» What needs to be done:
Please render the listing as a Markdown table with columns Row and Text, beginning at its first line and stopping after the line that contains "(x=236, y=24)". Skip blank lines and leave the pictures out.

» Stored data:
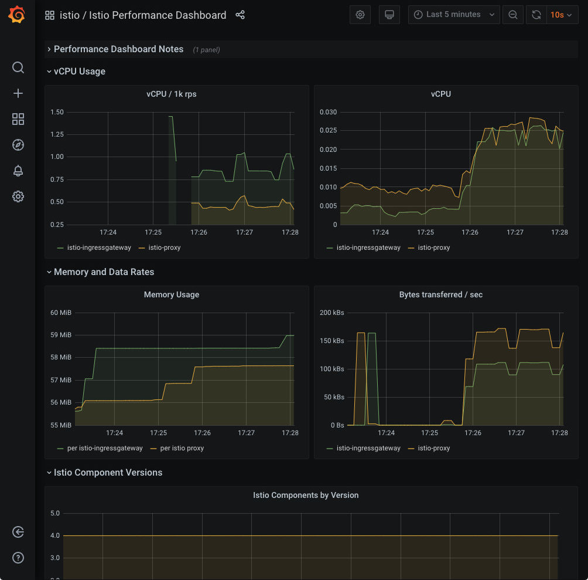This screenshot has height=580, width=588.
Task: Click the plus create icon in sidebar
Action: pyautogui.click(x=18, y=93)
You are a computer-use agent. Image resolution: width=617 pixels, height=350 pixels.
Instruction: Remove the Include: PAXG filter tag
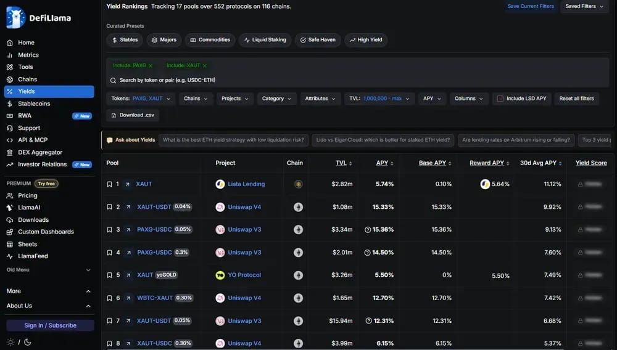(151, 66)
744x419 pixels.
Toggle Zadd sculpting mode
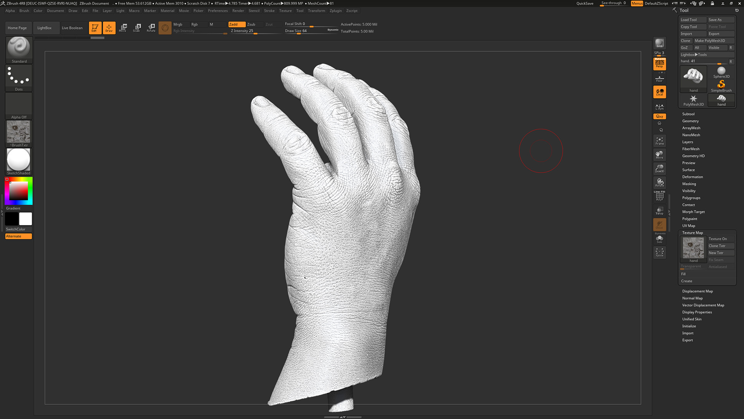(x=236, y=24)
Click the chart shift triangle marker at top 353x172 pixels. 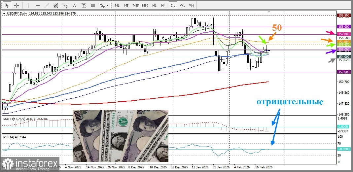click(268, 11)

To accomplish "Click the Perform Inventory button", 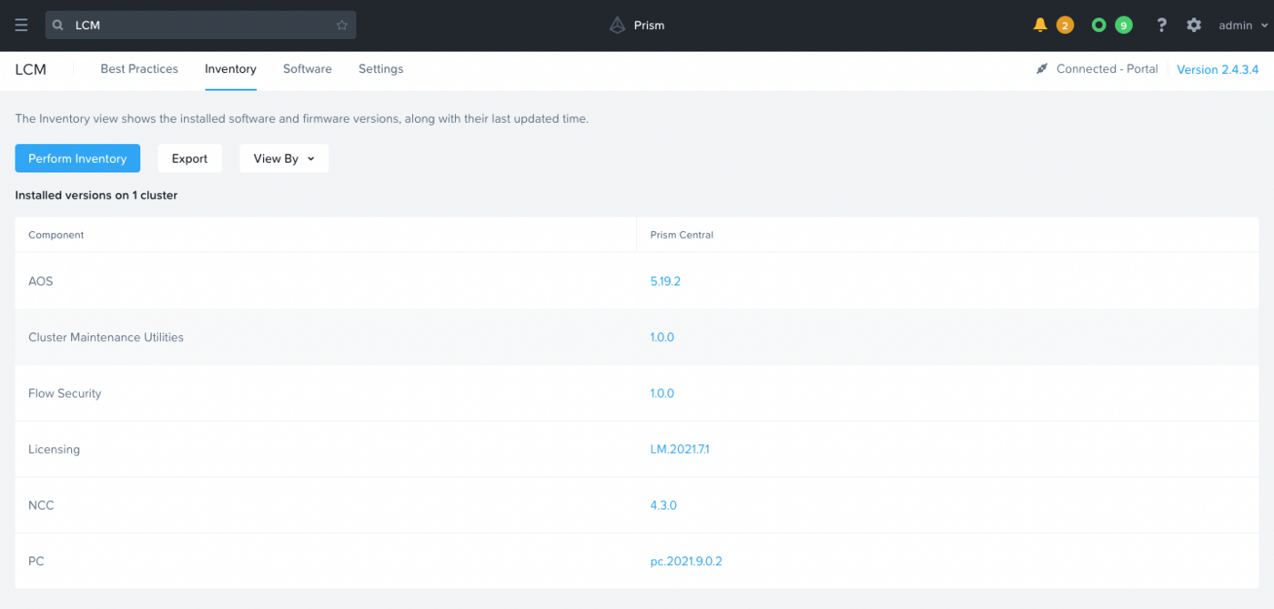I will (x=77, y=157).
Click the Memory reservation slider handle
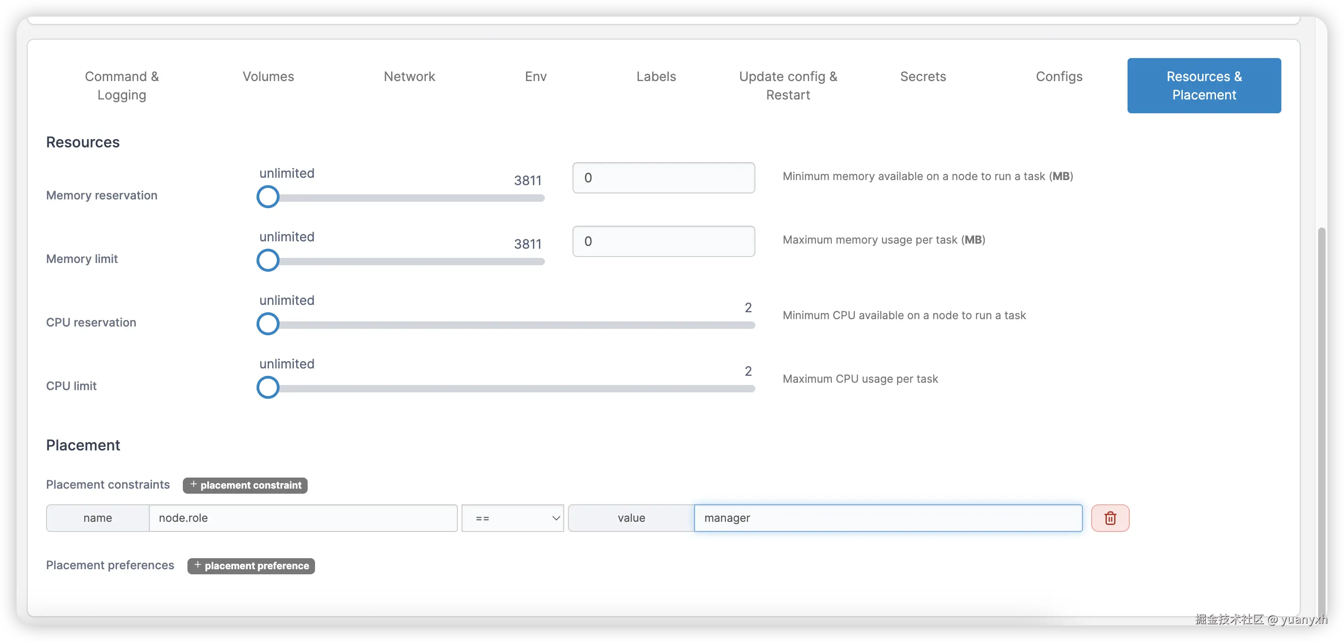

» Result of this exercise:
| Row | Text |
|---|---|
| 1 | This screenshot has height=580, width=588. |
| 2 | Task: Click the plus create icon in sidebar |
| 3 | Action: pyautogui.click(x=18, y=93) |
| 4 | You are a computer-use agent. Image resolution: width=617 pixels, height=350 pixels. |
| 5 | Instruction: Remove the Include: PAXG filter tag |
| 6 | (151, 66) |
| 7 | 744x419 pixels. |
| 8 | Toggle Zadd sculpting mode |
| 9 | (x=236, y=24) |